La entrada de mi tele es un simple RCA, tiene la entrada más famosa que son 3 RCA: rojo (audio derecha), blanco (audio izquierda) y amarillo (video).
Gracias!


----------



## capitanp

hola fransisco ttambien dinos que tipo de placa tienes instalada en la pc


----------



## Francisco Galarza

Hola, los gráficos son de ATI. Es una notebook Toshiba Satellite del año 2005, no sabría decir más datos del video pero ¿Las salidas de S-Video no son todas iguales? Es el mismo conector que tienen los DVD, los AV Receiver, los proyectores, en fin, todo lo que tenga video menos mi TV, jeje!


----------



## mcrven

¿Qué tal Francisco? El diagrama de Pablín, como te habrás dado cuenta, no representa ninguna ciencia. No creo que te hayas  enrollando con un par de conexiones. Así que el rollo me parece más operacional que tecnológico.

Prueba lo siguiente:

1.-        Si tienes un VCR con salida S-Video, conéctalo al TV por medio de esa toma, para verificar que el cable 
             está bien de todo - creo que debería funcionar sin problema.

2.-        Con un osciloscopio verifica que tienes señal de video en el conector de la PC. - Creo que ese va a ser el 
            problema.

Me explico: Para tener salida a TV desde la tarjeta de video del PC, eso se le debe "decir" a la tarjeta. El video no está presente en forma simultánea en todos los conectores. Sólo uno a la vez está activo. Si utilizas WIN, dále un click derecho sobre cualquier lugar libre del escrotorio y entra a propiedades. Deberías tener una opción para dirigir la salida a VGA ó video compuesto, o TV. Todas son condiciones del driver específico de cada tarjeta de Video.

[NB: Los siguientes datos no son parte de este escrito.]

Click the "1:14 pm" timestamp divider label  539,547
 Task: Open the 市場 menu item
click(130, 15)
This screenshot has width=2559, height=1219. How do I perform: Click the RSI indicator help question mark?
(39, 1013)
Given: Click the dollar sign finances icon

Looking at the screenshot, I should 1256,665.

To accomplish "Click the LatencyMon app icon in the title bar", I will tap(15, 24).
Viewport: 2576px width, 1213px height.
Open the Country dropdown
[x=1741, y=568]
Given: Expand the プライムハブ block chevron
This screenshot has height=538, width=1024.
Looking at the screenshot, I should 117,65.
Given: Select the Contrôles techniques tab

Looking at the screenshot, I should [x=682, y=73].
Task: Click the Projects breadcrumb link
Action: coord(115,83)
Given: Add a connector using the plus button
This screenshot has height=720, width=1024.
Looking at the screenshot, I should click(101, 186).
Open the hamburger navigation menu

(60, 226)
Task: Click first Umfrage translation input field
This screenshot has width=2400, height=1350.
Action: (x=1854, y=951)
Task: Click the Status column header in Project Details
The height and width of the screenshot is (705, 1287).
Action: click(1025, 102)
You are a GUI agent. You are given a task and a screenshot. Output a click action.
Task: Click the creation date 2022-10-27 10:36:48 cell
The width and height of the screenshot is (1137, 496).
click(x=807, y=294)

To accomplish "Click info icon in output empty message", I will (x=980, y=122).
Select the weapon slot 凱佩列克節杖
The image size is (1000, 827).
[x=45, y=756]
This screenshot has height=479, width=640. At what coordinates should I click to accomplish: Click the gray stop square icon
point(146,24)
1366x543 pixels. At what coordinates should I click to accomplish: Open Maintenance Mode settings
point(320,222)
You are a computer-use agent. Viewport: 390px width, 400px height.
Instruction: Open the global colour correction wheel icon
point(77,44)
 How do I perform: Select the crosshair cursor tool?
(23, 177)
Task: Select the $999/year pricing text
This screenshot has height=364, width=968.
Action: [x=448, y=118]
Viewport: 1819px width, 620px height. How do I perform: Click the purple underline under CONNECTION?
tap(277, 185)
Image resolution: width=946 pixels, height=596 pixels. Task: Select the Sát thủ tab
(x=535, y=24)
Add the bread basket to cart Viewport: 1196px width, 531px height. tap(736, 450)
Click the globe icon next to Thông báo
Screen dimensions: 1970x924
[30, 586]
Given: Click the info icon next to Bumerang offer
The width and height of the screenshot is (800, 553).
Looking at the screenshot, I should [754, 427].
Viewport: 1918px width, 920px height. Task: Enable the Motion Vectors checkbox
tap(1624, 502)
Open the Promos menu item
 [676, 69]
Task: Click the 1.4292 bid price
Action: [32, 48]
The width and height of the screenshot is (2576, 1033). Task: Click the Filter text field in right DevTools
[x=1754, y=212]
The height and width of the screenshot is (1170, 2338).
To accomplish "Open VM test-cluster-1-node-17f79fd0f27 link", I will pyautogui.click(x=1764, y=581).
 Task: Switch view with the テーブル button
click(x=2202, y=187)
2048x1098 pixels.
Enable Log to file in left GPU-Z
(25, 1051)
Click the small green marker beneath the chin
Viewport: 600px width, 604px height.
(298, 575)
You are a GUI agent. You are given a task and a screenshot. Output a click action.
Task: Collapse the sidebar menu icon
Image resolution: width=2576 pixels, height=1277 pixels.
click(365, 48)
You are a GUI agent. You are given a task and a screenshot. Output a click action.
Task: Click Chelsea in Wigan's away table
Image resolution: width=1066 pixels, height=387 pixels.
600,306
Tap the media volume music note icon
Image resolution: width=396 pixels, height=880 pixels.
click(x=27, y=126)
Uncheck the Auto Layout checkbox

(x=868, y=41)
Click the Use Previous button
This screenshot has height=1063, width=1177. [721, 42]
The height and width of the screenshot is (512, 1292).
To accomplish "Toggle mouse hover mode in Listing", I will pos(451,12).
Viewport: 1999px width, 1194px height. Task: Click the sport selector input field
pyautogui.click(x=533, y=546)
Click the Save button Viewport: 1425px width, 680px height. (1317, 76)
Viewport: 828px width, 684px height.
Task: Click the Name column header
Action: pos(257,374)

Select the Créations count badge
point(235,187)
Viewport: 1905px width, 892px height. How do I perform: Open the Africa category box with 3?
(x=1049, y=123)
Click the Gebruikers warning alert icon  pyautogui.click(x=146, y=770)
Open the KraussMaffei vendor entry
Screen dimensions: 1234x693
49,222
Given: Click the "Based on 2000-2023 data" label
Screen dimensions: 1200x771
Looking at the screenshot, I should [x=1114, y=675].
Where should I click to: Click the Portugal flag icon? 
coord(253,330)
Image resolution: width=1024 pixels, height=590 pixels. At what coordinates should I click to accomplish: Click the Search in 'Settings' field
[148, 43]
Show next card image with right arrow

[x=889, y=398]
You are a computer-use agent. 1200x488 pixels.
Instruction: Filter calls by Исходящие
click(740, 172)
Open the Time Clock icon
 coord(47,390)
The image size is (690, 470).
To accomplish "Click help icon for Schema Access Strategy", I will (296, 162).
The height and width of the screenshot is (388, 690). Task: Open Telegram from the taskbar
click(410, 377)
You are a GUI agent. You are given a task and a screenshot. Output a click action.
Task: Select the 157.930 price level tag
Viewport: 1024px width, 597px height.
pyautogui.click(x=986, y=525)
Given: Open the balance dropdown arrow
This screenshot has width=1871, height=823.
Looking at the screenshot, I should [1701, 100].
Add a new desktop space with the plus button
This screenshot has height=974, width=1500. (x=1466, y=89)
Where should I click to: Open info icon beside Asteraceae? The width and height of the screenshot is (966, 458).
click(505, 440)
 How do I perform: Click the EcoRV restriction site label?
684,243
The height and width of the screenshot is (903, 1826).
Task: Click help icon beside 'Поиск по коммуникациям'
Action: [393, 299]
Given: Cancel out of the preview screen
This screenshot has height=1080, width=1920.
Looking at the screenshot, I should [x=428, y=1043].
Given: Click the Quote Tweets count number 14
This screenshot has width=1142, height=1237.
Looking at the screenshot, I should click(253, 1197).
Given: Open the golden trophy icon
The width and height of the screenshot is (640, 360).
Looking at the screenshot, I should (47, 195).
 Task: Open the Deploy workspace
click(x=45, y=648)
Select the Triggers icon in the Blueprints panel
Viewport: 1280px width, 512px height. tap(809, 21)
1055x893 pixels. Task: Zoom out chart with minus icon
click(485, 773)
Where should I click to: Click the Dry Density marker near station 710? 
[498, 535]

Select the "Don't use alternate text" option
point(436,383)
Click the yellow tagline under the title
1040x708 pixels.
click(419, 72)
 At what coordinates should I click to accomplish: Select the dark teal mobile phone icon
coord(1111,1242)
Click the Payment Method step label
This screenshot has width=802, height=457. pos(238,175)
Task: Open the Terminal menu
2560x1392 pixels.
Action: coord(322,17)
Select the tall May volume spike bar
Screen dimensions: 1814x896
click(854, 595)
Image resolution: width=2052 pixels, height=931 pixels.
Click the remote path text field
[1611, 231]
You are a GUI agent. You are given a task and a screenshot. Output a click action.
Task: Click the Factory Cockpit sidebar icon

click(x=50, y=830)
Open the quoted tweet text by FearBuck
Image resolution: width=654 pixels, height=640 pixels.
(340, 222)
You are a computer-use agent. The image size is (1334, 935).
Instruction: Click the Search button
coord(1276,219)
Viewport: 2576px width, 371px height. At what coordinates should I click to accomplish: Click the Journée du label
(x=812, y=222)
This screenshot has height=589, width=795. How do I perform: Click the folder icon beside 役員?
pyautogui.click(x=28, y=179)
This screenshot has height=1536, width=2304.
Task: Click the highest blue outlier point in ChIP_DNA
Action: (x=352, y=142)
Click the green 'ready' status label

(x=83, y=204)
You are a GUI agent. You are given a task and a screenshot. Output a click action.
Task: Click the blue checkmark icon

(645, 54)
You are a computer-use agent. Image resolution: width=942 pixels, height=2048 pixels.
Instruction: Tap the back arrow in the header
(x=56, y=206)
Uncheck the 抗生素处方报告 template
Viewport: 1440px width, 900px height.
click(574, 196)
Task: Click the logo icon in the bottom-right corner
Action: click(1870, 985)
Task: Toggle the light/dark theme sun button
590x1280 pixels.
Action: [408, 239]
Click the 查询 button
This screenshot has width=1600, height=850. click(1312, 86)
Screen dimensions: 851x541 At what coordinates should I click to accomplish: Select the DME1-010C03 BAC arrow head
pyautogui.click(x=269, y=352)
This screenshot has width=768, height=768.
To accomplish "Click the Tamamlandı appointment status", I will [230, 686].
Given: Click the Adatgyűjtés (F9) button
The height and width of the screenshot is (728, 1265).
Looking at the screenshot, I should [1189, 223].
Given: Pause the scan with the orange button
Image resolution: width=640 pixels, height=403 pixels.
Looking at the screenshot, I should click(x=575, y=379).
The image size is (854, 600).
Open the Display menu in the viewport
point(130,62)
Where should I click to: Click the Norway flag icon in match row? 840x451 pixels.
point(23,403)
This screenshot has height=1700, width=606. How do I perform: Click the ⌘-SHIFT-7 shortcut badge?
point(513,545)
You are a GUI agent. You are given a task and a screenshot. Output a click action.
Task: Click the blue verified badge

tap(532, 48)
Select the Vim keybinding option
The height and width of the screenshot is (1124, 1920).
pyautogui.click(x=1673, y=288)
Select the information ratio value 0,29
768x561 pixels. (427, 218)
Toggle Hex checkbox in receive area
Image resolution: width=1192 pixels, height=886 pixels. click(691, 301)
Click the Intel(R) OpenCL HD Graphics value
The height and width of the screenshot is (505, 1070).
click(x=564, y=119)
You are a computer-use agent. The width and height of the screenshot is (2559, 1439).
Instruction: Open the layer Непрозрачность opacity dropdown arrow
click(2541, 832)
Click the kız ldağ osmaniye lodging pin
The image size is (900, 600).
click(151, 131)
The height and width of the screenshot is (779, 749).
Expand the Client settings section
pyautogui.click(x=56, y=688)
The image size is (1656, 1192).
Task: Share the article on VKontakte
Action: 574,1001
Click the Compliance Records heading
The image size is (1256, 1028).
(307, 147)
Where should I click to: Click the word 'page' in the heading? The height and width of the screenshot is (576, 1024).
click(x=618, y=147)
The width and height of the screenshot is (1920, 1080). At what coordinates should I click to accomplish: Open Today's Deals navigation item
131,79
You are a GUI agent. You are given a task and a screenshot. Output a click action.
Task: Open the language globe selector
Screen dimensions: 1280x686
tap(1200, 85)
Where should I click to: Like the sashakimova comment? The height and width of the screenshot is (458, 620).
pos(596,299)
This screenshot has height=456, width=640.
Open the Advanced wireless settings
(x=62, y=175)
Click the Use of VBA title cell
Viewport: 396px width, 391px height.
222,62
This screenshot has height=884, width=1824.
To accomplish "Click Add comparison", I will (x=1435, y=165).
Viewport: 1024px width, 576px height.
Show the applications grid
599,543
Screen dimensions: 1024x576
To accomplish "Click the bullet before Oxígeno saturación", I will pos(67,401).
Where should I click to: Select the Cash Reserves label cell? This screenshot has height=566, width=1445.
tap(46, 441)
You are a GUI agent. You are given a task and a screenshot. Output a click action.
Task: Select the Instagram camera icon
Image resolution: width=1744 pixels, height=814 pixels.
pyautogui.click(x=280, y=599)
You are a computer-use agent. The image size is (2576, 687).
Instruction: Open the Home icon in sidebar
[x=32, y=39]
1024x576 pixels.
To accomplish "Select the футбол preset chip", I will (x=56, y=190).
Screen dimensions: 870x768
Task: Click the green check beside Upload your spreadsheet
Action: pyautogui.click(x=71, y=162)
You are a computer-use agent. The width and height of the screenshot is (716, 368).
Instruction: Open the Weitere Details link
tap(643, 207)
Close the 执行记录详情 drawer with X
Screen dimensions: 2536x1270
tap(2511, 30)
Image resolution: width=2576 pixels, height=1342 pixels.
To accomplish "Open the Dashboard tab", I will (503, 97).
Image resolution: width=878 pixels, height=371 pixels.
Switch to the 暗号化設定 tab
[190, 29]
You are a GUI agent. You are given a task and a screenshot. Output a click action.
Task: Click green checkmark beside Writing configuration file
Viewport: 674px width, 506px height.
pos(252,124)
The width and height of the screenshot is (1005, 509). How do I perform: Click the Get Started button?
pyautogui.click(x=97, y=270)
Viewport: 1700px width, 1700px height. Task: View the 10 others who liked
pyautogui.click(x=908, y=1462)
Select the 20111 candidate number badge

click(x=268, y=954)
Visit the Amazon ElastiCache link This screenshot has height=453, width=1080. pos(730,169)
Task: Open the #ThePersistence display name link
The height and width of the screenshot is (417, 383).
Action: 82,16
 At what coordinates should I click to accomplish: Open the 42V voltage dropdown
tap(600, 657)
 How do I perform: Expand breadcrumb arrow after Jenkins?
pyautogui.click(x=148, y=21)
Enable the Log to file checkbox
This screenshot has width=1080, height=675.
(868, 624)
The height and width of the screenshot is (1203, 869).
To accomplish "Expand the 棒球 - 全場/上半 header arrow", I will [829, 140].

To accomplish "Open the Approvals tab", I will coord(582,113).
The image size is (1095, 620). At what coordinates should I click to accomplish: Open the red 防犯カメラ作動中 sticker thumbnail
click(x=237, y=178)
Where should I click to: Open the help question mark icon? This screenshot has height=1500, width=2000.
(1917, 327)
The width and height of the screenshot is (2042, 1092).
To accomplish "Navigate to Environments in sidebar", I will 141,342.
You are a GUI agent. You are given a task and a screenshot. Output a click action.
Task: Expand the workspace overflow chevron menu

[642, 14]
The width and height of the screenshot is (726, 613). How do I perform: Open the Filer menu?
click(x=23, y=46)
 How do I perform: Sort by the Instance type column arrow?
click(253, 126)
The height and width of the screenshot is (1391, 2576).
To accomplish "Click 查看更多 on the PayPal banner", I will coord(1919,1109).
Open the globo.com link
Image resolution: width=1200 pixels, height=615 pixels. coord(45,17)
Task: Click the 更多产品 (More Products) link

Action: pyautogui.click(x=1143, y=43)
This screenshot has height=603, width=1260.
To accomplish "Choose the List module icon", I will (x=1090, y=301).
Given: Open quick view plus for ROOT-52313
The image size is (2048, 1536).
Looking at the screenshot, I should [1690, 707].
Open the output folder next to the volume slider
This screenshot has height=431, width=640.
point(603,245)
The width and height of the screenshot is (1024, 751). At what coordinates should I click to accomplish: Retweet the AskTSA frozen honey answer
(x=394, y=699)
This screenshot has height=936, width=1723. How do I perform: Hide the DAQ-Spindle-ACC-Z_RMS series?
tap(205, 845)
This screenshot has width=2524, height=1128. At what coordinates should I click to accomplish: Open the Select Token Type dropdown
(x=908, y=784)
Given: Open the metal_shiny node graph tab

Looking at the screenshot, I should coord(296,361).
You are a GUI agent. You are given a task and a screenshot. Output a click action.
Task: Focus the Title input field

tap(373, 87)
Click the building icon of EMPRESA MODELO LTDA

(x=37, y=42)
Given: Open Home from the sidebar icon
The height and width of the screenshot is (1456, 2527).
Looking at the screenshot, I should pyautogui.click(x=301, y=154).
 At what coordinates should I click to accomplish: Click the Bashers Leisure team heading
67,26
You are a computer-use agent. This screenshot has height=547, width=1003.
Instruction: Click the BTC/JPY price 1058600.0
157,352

Haznos saber los resultados.

Saludos y suerte: mcrven


----------



## Francisco Galarza

Muchas gracias, pero no anda ni con la PC ni con el DVD player, puede ser que haya estado mal el cable. Mi pregunta es ¿Funciona ese circuito de pablin.com? Parece demasiado simple.
Gracias!


----------



## mcrven

Bueno Francisco, eso es algo muy simple, a menos que te hayas equivocado en contar los pines del minidin o hayas dejado uno de los hilitos de la malla sin separar y te esté mandando la señal a masa. Revisa cuidadosamente con un lente de aumento. Pon un tester en el cable a ver si marca corto.

Esa configuración es demasiado simple. La señal de Chroma la unen a la Luma mediante un capacitor. En principio no hace falta más nada.

Por eso te indiqué que utilices un osciloscopio para rastrear la señal, Ejemplo desde el VCD u otra fuente segura, hasta la punta del RCA, conectado en TV. ¿Quién quita que el problema esté en el TV?

Es muy extraño que no tengas ninguna señal o ruido. ¿No será que el TV requiere seleccionar la entrada de video? Son preguntas sueltas que te pueden dar una idea o ayudarte a encontrar el problema.

mcrven


----------



## Francisco Galarza

bueno, mcrven, gracias otra vez. Te cuento lo que pasa, armé este circuito hace un tiempo para probar y ahora lo necesito de verdad. No descartlo la posibilidad de haber usado un cable defectuoso pero el resto del circuito estaba bien armado.
Como la verdad de electrónica de video no entiendo nada, no pensé que funcionara así de fácil, como son los circuitos de pablin...
Si me decís que la configuración de acoplar dos señales por el capacitor y unir las masas es correcta, entonces voy a probar, muchas gracias.
Estaba esperando tu respuesta, ahora sí me voy a dormir.


----------



## mcrven

Bueno yo ando pensando en lo mismo pues aquí ya son las 2 am, así que, buenas madrugadas.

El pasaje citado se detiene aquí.